[Item-finding lines]

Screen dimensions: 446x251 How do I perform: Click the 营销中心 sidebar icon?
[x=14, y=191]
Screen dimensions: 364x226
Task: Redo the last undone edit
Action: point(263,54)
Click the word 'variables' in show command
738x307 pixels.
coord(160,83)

Requirements: Could you duplicate all of the lines above, character for character, with nothing changed?

Response to the exercise:
Screen dimensions: 446x251 How do I perform: Click the 营销中心 sidebar icon?
[x=14, y=191]
Screen dimensions: 364x226
Task: Redo the last undone edit
Action: point(263,54)
Click the word 'variables' in show command
738x307 pixels.
coord(160,83)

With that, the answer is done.